My problem here is with certain groups (especially, alas! some atheists) who think they are completely out of the game -- that their houses have no foundations but are instead floating free in the air, like Dennett's famous skyhooks. I'm sure you've already met this kind of holier-than-thou atheist who thinks anyone who doesn't agree with her/him just doesn't undertand anything.

Hoping now I've made myself clear...

There is of course one crucial (I think unsolvable) problem with pragmatism (à la Dewey, James, etc. -- the 'big American philosophy' as some call it; pragmatism is a form of philosophy, not something opposed to it). The problem I mean is the fact one must decide which goals one should pursue before we can decide 'what works'. 'What works' only works with respect to some target, some goal, some plan, some pursued ideal. When you say: "[...]when we must determine how to live, get along and progress together, there are ideas and approaches that are useful, and those that aren't.", you say something I can agree with (some groups do more harm than good with their ideas), but still you don't say: useful for what? According to whose criteria? And that's an important, crucial, vital question.

If we all agreed that "what we should do" is exterminate Jews (because they're a health problem, they soil our blood, etc.), we'd all pragmatically agree that the Nazis were doing a good job. They were doing 'what works': it's difficult to see something more pragmatic -- more efficient, well done, well organized -- than Auschwitz in terms of how it pursues its goals.

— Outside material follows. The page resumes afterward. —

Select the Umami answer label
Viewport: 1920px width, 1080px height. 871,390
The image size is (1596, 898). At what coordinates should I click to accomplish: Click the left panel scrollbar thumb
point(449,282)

If, of course, we agreed that 'what we should do' is exterminate Jews. Which we don't. And since we don't -- since in fact we believe the opposite of that -- then Auschwitz is not 'what works', the epitome of pragmatism, but instead a horrible monument to human stupidity and hatred.

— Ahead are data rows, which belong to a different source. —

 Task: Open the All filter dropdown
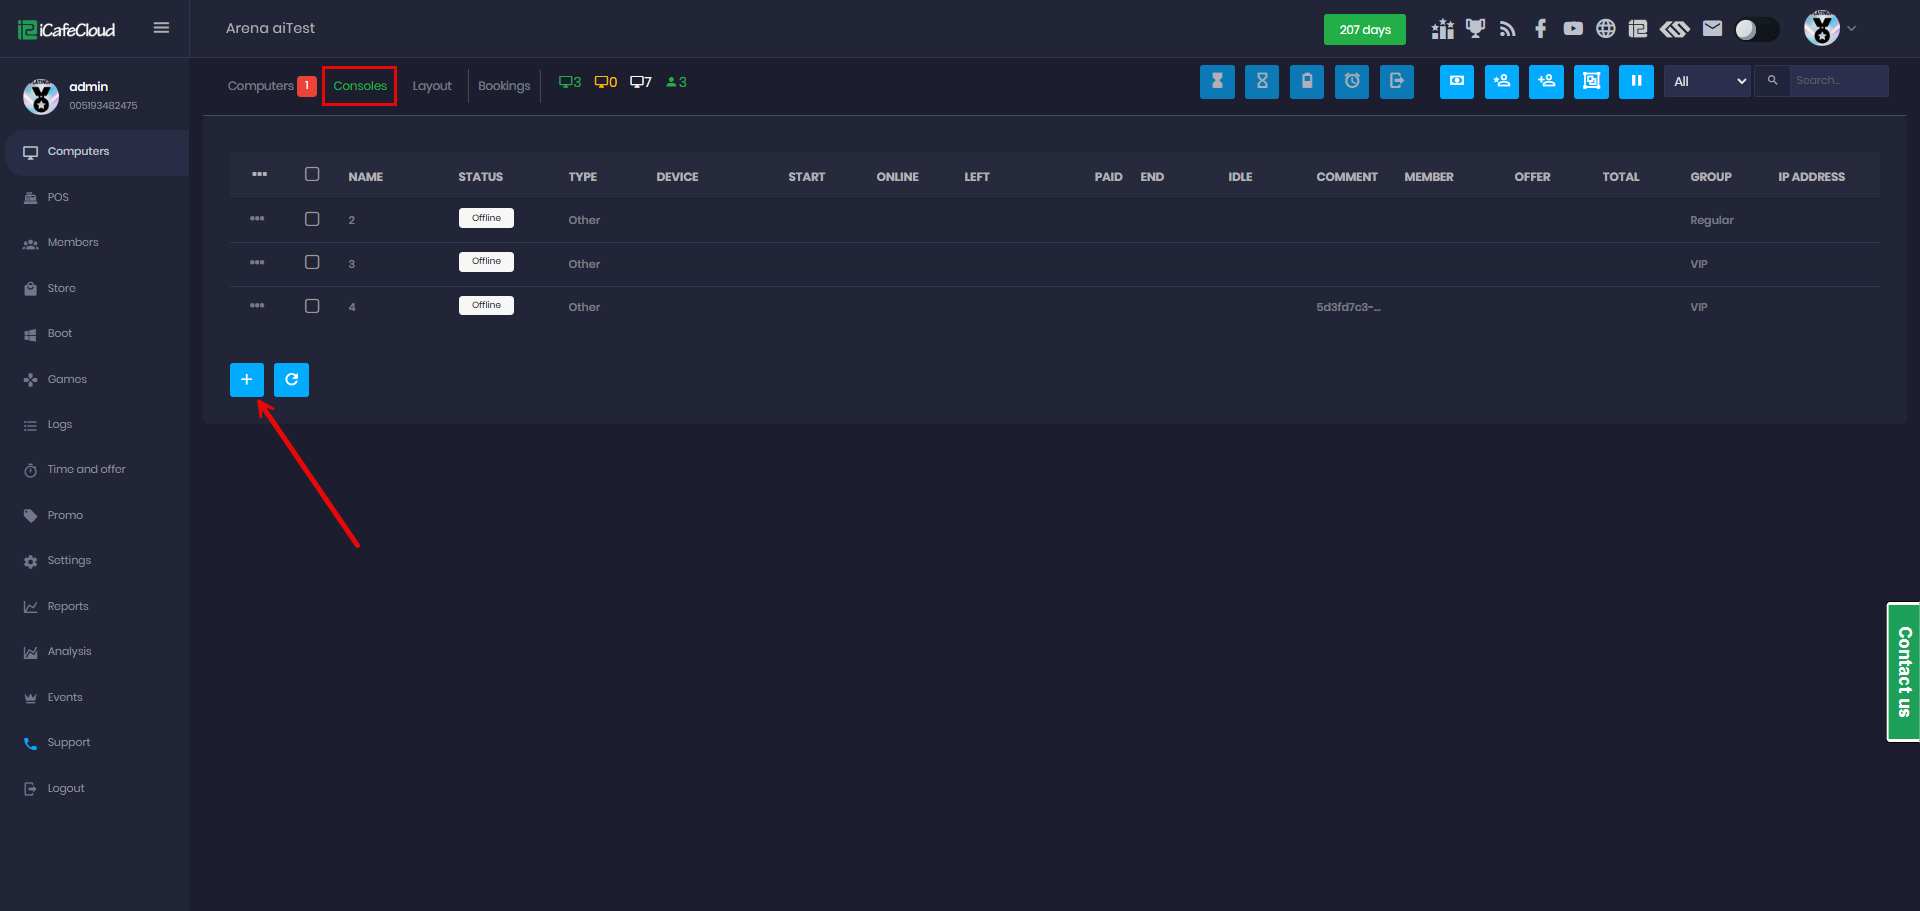pos(1708,82)
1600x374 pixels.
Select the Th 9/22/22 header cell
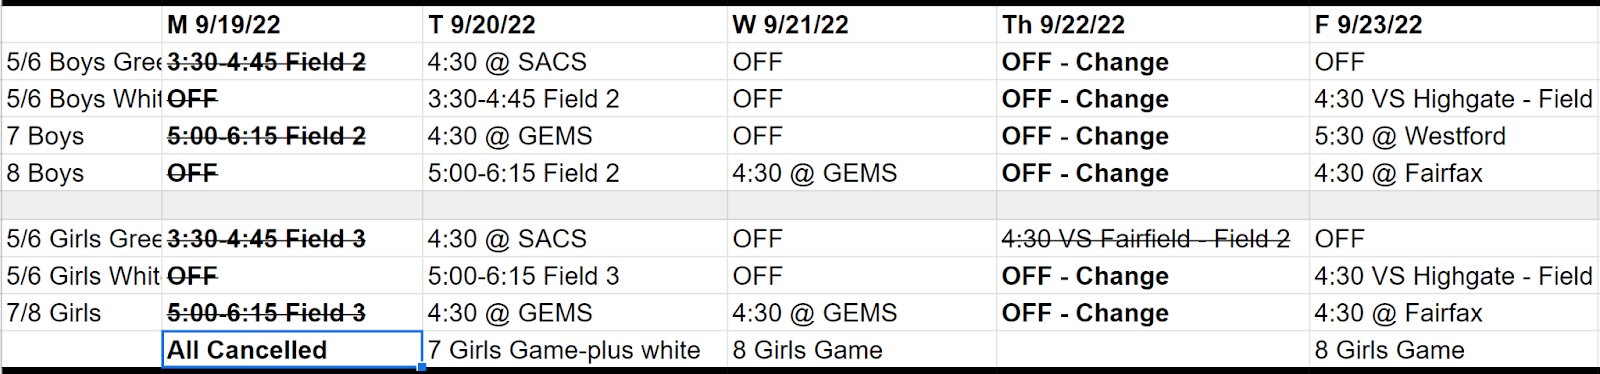tap(1153, 25)
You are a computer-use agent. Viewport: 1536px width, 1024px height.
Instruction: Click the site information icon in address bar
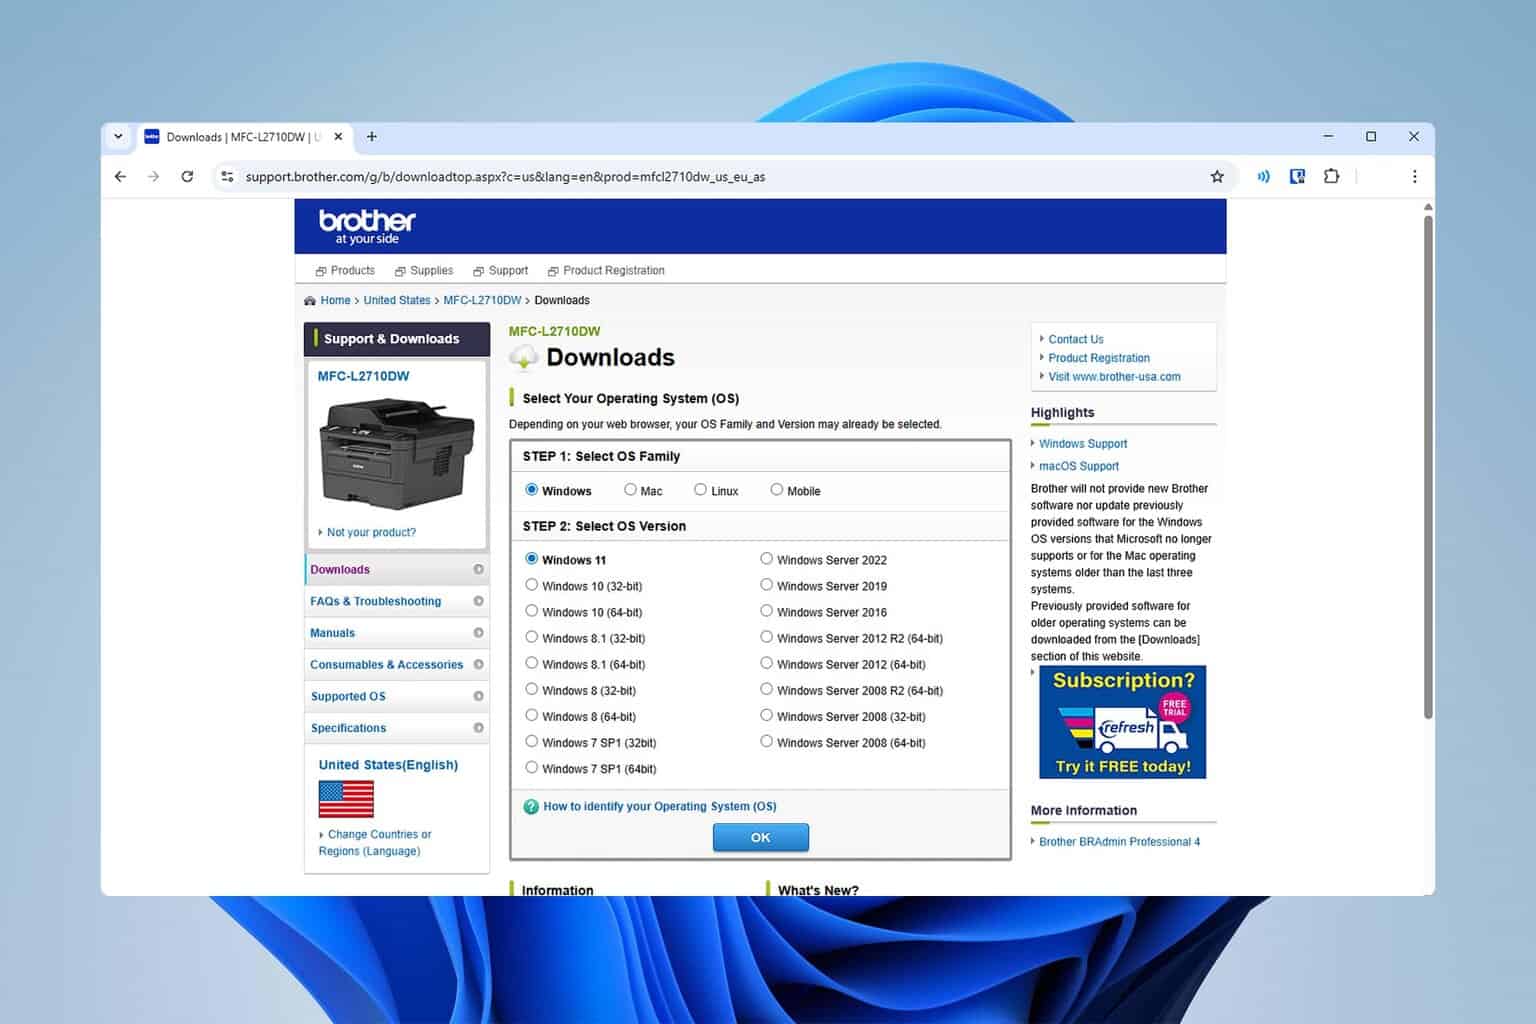228,177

Because, you see, Auschwitz can -- from the viewpoint of pragmatism alone -- be either. Because ultimately pragmatism cannot answer the most important question, which is how should we live together, what is the goal we should strive for? Is it diversity, or unity? Is it converting everybody to Christianity, to Islam, or de-coverting them via atheism? Is it letting them believe whatever they want, no matter what the consequences (what you called 'subjectivism', maybe better called 'extreme relativism')? Or is it forcing them to abide by some sort of criteria -- and in this case, which criteria? Maximal happiness? Maximal freedom? Maximal rationality? Maximize balance and equilibrium? These four goals do not coincide.

The problem with pragmatism is that it is inherently incapable of answering the above question. It can be used to find the best way to apply the answer to reality after we have the answer; but as itself it has nothing to say about which answer we should prefer. To pragmatism, the answer to the above question is immaterial: it simply does not matter. Which is why good and bad people, Nazis and saints, can (if they want) be equally pragmatic.

In fact, the answer to that question -- by what set of criteria should we decide where humanity should be going? What should we be doing? What should we be striving for? -- there is ultimately nothing that science can say either (since science is indeed, by design, thoroughly pragmatic -- as it should be). Maybe there is a true answer to this question -- here's that word "truth" again! When you least expect it, again it raises its ugly head... -- but it's not going to leave any traces in any particle accelerator anywhere.

And since the true answer (or at least not one about which you can be sure it's true) is not going to be found in any Book of Revelation for any religion either...

We are left with...


Have a nice day! :-)
Members of the KKK who think that perhaps the organization is a little wrong are just the same as xians who insist they are not all like that.
@109 (Kylere), this is like saying that atheists are all just like their worst examples, like Pol Pot or Stalin.

If you can't see that a Christian like Mr Shore is much closer to you than he is to the extremists who also call themselves Christian, then it's really a pity.